The Heritage and History of the Tamar Valley

In our last blog post, we looked into the fascinating geography of our river valley.  This week, we’re dipping our toes into the area’s rich cultural heritage.  From raspberries to Romans, read on to learn about the Tamar’s history.


We’re offered a tantalising glimpse into the area’s ancient history on sites such as Kit Hill (near Callington), where Neolithic barrows can be found.

Later, around 2000 BC (during the Bronze Age)  we find the first evidence in the valley of the mining activity which continued in one form or other until the late 19th or early 20th century.  Indeed, the area has been trading with European cultures for thousands of years.

Ancient Greek geographer, Pytheas of Massalia, travelled to these parts around 325 BC where he found a flourishing tin trade.

Similarly, the Romans were frequent trading visitors to the area, and it is thought that their productive relationship with Cornish tribes was one reason that when they finally invaded, their centuries-long occupation left most territory to the west of the Tamar unaffected. 

Mining activity continued to form the backbone of the area’s rich industrial heritage for the next two millennia.  Amongst others, tin, copper, silver and arsenic were transported down the river to the ports and quays in the Hamoaze and Plymouth Sound.

This industry has been immortalised by attractions such as Morwellham Quay.   This activity peaked in the late 19th century, but has left a permanent but important mark on the landscape, and indeed is now a UNESCO world heritage site for its mining heritage.

But it’s not just minerals and metals – historically, the Tamar has also stocked the markets of Plymouth and beyond, and has laid claim to providing the best salmon in the world, and everything from daffodils to strawberries that were grown on the rich market gardens found on its banks.

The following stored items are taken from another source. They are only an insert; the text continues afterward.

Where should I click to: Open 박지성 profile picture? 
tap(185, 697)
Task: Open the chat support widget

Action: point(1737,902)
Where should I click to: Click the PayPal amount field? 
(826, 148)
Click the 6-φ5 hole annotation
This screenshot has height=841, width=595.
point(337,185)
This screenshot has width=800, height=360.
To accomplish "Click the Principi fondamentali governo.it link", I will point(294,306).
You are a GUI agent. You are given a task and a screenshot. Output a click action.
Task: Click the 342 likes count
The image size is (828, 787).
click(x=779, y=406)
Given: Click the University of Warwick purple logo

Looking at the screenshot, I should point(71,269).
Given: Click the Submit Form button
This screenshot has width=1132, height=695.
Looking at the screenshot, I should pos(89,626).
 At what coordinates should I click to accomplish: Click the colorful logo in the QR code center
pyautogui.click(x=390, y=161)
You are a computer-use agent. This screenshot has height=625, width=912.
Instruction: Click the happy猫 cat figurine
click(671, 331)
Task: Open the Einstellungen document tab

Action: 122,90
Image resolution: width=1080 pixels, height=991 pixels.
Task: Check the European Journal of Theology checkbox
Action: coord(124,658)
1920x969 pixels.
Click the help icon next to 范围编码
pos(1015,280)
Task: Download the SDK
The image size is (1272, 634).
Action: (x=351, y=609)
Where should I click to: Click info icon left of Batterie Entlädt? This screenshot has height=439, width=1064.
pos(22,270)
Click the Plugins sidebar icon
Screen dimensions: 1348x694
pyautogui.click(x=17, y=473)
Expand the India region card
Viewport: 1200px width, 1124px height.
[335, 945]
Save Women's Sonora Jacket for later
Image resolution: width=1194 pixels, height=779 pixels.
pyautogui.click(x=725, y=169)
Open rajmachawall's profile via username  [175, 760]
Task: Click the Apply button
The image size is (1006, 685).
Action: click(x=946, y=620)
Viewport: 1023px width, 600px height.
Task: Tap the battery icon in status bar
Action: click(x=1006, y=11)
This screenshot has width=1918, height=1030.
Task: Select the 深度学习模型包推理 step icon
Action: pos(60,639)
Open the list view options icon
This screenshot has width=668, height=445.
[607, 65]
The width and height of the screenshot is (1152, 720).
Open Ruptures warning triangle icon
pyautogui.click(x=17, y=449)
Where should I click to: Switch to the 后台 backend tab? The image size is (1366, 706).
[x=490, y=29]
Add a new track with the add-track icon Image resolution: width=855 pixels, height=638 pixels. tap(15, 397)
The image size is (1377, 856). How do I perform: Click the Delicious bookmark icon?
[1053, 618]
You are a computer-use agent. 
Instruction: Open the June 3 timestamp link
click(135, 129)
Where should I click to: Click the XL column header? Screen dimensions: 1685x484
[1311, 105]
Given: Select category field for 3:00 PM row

In the first half of the twentieth century large steamers (making the most of the deeper tidal waters south of Gunnislake) would pick up vast tonnage of produce from busy quays such as Calstock, Cotehele, and Halton, and ferry it down river to be sold in Plymouth’s markets.

The Tamar doesn’t just cater for freight ships – pleasure boats have been a sight on the waters for over a century, and tourist cruises can still be booked. 

The largest vessels to enjoy the waters have to be those belonging to the navy.  Plymouth Sound, at the mouth of the river Tamar, is home to the largest naval base in Europe — Devonport.

Of course where we are, north of Launceston in the Upper Tamar, the river is too shallow to allow this sort of river traffic.  Here, it is little more than a rather beautiful stream, babbling under an old stone bridge, but we’re quite happy with that!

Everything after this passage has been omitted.